##### Data to examine #####

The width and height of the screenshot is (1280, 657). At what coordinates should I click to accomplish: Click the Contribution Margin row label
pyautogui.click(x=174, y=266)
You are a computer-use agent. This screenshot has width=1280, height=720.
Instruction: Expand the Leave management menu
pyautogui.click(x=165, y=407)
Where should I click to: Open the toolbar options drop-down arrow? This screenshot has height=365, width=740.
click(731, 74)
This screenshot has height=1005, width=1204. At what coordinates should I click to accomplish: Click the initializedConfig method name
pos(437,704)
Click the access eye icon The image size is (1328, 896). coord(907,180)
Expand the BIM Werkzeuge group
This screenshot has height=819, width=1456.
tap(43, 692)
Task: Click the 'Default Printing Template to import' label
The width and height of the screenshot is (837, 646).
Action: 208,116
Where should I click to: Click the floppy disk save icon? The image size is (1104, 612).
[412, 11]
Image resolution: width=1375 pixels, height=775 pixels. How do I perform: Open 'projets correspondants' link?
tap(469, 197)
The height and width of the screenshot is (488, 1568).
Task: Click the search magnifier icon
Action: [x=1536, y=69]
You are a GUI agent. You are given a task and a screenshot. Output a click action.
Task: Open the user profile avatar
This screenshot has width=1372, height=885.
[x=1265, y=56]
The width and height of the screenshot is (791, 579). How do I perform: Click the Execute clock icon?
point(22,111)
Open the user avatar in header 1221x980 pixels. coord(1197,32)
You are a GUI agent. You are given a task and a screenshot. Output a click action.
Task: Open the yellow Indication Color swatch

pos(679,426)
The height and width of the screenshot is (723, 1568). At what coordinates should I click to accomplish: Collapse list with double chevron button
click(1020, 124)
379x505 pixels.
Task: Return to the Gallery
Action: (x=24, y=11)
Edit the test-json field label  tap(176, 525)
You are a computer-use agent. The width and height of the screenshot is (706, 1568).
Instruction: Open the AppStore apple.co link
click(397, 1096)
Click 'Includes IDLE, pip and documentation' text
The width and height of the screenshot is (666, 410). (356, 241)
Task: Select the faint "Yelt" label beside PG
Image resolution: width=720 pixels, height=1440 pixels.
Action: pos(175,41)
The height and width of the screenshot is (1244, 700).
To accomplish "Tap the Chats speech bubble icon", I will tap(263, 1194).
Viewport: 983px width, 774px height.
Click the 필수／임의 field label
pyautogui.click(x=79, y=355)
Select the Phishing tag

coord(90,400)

#####

_What is needed_.
Print all of the entries exactly, leaving nothing out.

_Task result_.
The width and height of the screenshot is (1280, 657). At what coordinates should I click to accomplish: Click the Contribution Margin row label
pyautogui.click(x=174, y=266)
You are a computer-use agent. This screenshot has width=1280, height=720.
Instruction: Expand the Leave management menu
pyautogui.click(x=165, y=407)
Where should I click to: Open the toolbar options drop-down arrow? This screenshot has height=365, width=740.
click(731, 74)
This screenshot has height=1005, width=1204. At what coordinates should I click to accomplish: Click the initializedConfig method name
pos(437,704)
Click the access eye icon The image size is (1328, 896). coord(907,180)
Expand the BIM Werkzeuge group
This screenshot has height=819, width=1456.
tap(43, 692)
Task: Click the 'Default Printing Template to import' label
The width and height of the screenshot is (837, 646).
Action: 208,116
Where should I click to: Click the floppy disk save icon? The image size is (1104, 612).
[412, 11]
Image resolution: width=1375 pixels, height=775 pixels. How do I perform: Open 'projets correspondants' link?
tap(469, 197)
The height and width of the screenshot is (488, 1568).
Task: Click the search magnifier icon
Action: [x=1536, y=69]
You are a GUI agent. You are given a task and a screenshot. Output a click action.
Task: Open the user profile avatar
This screenshot has width=1372, height=885.
[x=1265, y=56]
The width and height of the screenshot is (791, 579). How do I perform: Click the Execute clock icon?
point(22,111)
Open the user avatar in header 1221x980 pixels. coord(1197,32)
You are a GUI agent. You are given a task and a screenshot. Output a click action.
Task: Open the yellow Indication Color swatch

pos(679,426)
The height and width of the screenshot is (723, 1568). At what coordinates should I click to accomplish: Collapse list with double chevron button
click(1020, 124)
379x505 pixels.
Task: Return to the Gallery
Action: (x=24, y=11)
Edit the test-json field label  tap(176, 525)
You are a computer-use agent. The width and height of the screenshot is (706, 1568).
Instruction: Open the AppStore apple.co link
click(397, 1096)
Click 'Includes IDLE, pip and documentation' text
The width and height of the screenshot is (666, 410). (356, 241)
Task: Select the faint "Yelt" label beside PG
Image resolution: width=720 pixels, height=1440 pixels.
Action: pos(175,41)
The height and width of the screenshot is (1244, 700).
To accomplish "Tap the Chats speech bubble icon", I will tap(263, 1194).
Viewport: 983px width, 774px height.
Click the 필수／임의 field label
pyautogui.click(x=79, y=355)
Select the Phishing tag

coord(90,400)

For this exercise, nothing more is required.